La destreza de Raku para el jiu-jitsu, lo que ahora conocemos como judo, se hizo legendaria, y, aparte de rememorar un arte de la pesca de bajura, sirvió para denominar a cualquier clase de lucha en la que predominasen las zancadillas y los agarrones sobre los puñetazos. Cuando yo era escolar, las peleas entre compañeros de colegio se desarrollaban de dos formas: a piñas o a racú, y los contendientes elegían la una o la otra en función de la especialidad que les resultase más favorable, como en los duelos medievales.

La pelea a piñas se desarrollaba con los puños desnudos, como en el boxeo de la época anterior a las reglas del marqués de Queensberry (1889), que introdujo el uso de los guantes de crin para mitigar la brutalidad del desafío.
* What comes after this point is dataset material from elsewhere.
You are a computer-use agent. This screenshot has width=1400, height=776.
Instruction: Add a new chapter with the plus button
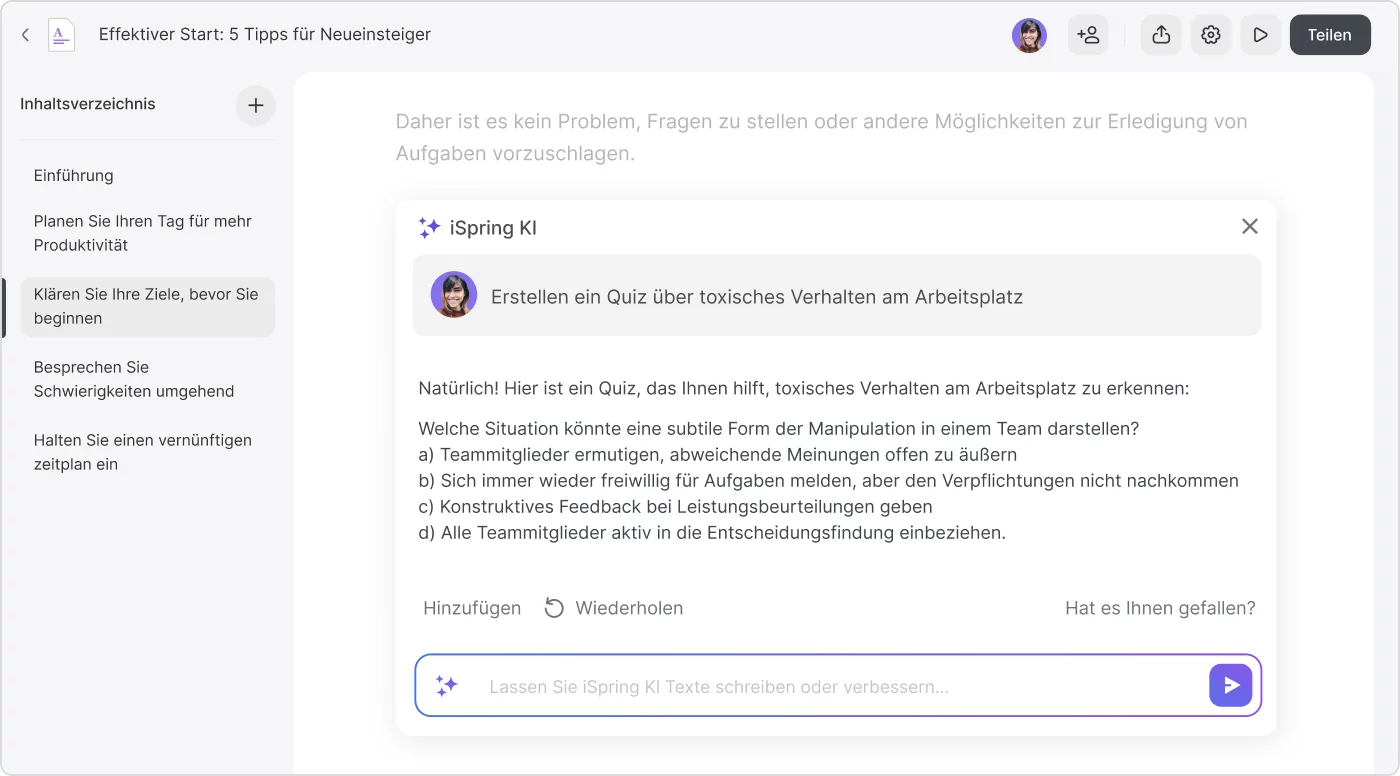tap(256, 105)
Y la pelea a racú, como queda descrito más arriba, dando por ganador a quien tirase a tierra al contrario y allí lo inmovilizase, siquiera momentáneamente. No había, por supuesto, árbitro, aunque sí muchos espectadores, y las reclamaciones eran innumerables, sobre todo si se estaba en desventaja. Ni qué decir tiene que la especialidad más escogida era la de a racú porque evitaba llegar a casa con un ojo morado o con un diente flojo, y solía terminar con algo de barro en el jersey o en el pantalón.

El que esto escribe, que nunca fue muy belicoso, solo se peleó dos veces a piñas. La primera contra un compañero más bajo pero muy habilidoso, que me colocó un puñetazo en la oreja y dio por terminada la pelea para irse a su casa a comer. Y la segunda ante otro de mi peso y estatura al que acerté a darle en la nariz. Empezó a sangrar y dimos por concluida la actuación. Luego, nos hicimos buenos amigos porque las peleas entre escolares (si se siguen las reglas de la caballería andante) ayudan a apreciar las virtudes ajenas.

Ignoraba yo que la expresión a racú provenía de aquel luchador japonés que fue admirado en Galicia en los inicios del siglo XX pero el maestro Méndez Ferrín me lo ha esclarecido.